● Problem
Give an exact copy of the line that has "Search Forum (1291, 391)" and of every line below it, through the last, with nothing else.

--------------------------------

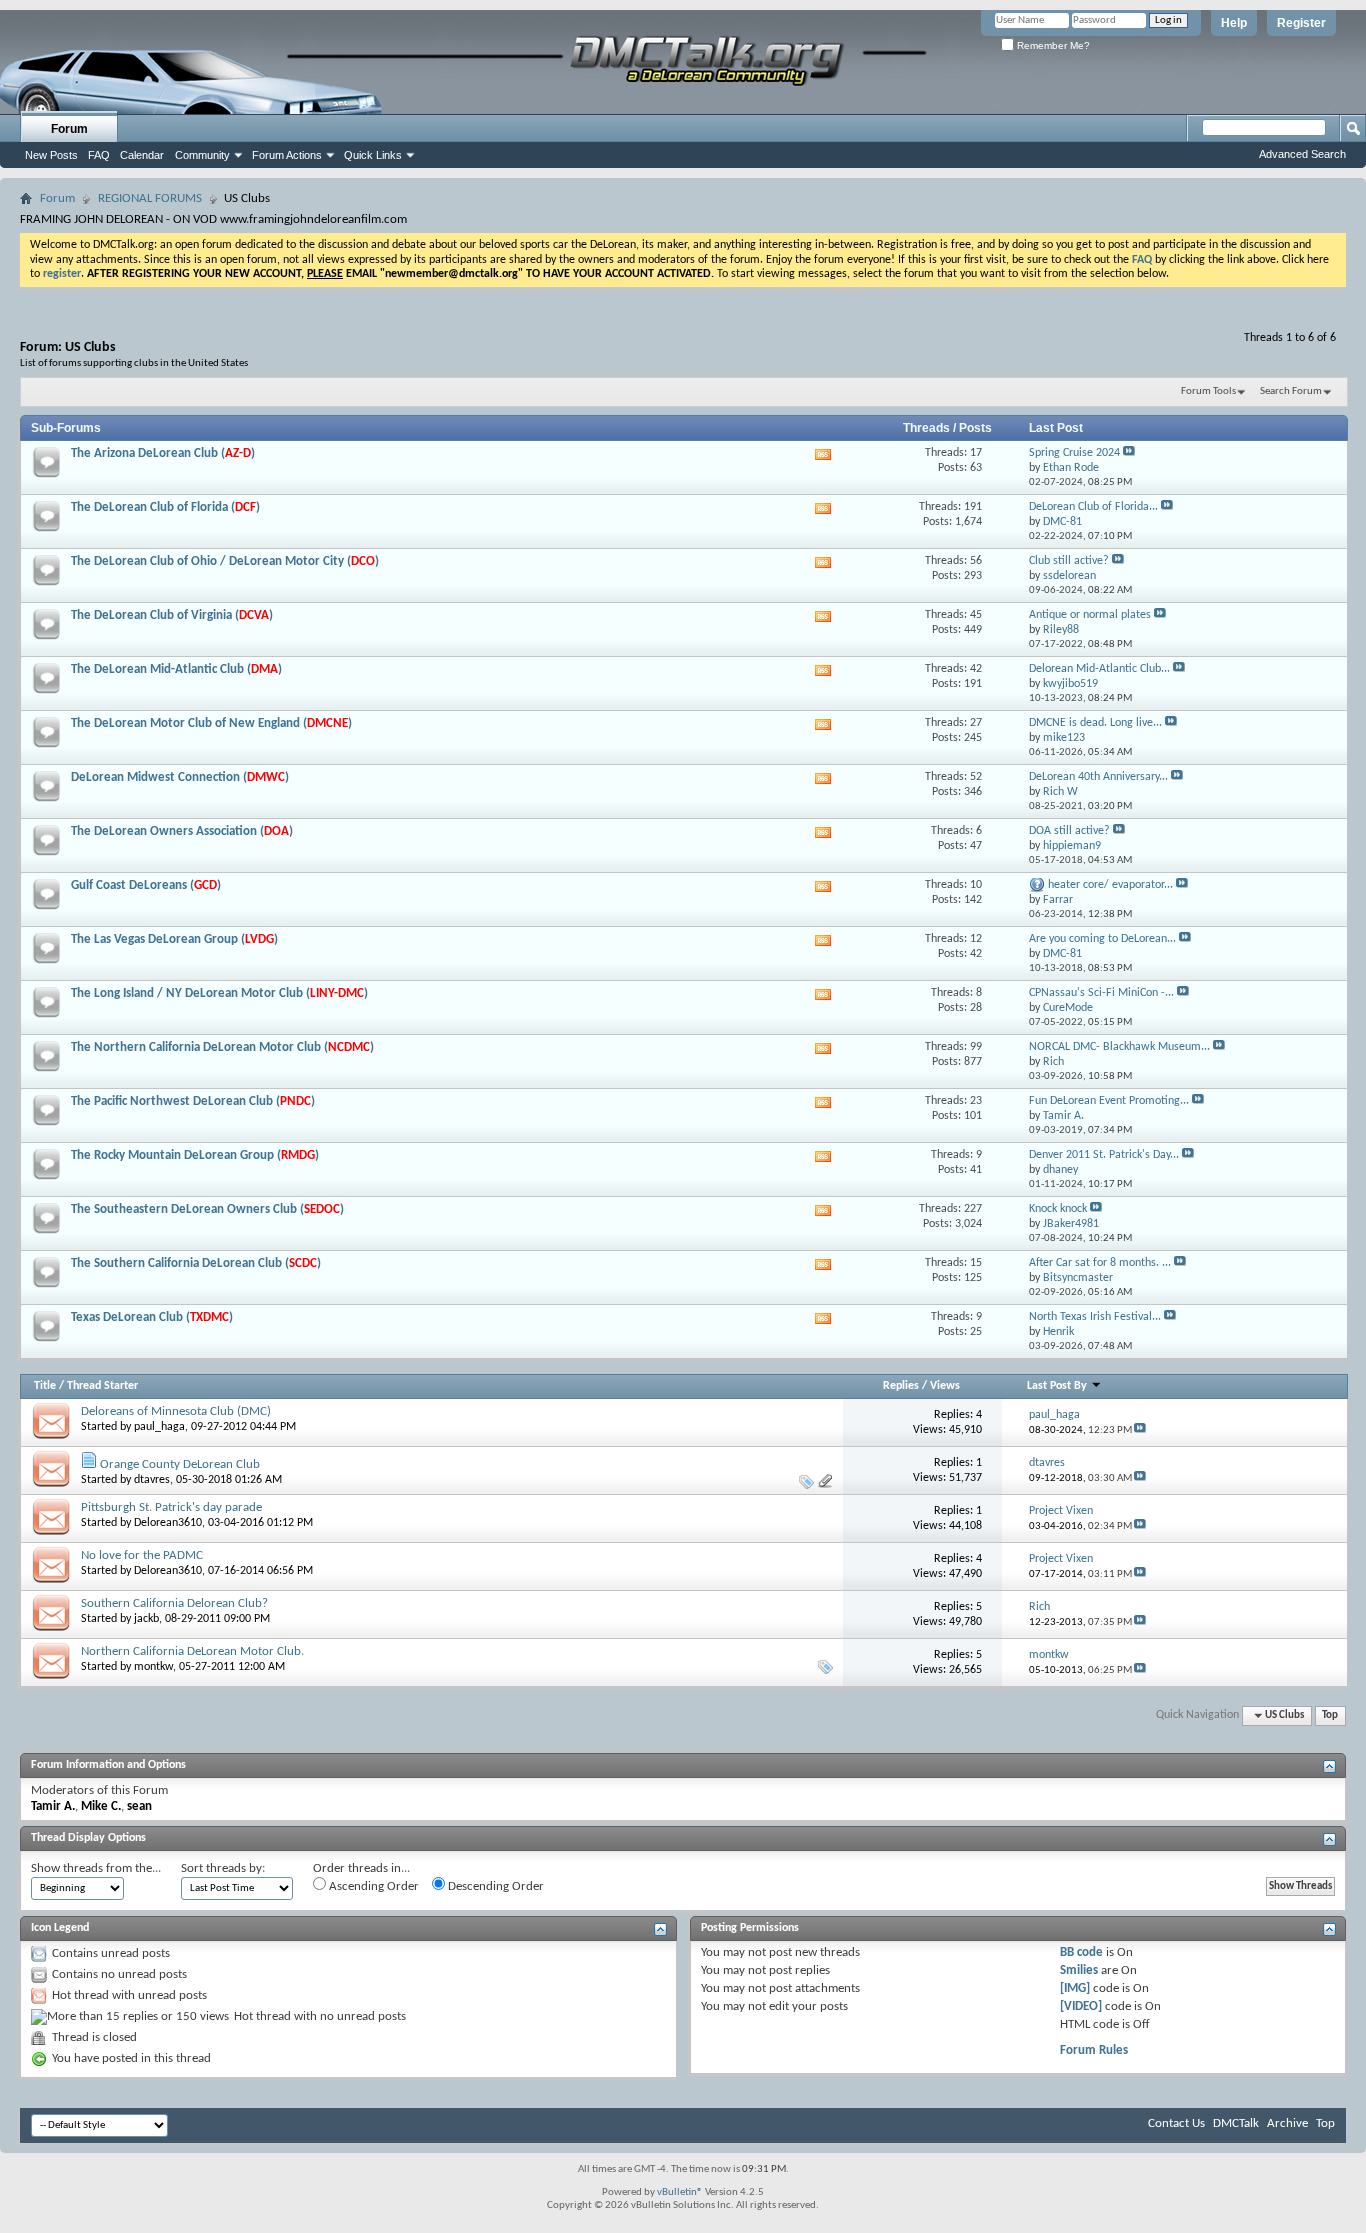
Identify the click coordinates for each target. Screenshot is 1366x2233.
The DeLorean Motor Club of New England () (211, 723)
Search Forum (1291, 391)
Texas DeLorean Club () (152, 1317)
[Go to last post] (1140, 1430)
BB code (1081, 1952)
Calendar (142, 155)
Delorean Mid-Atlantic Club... (1099, 669)
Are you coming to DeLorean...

--------------------------------

● Response to this exercise
Search Forum (1291, 391)
Texas DeLorean Club () (152, 1317)
[Go to last post] (1140, 1430)
BB code (1081, 1952)
Calendar (142, 155)
Delorean Mid-Atlantic Club... (1099, 669)
Are you coming to DeLorean...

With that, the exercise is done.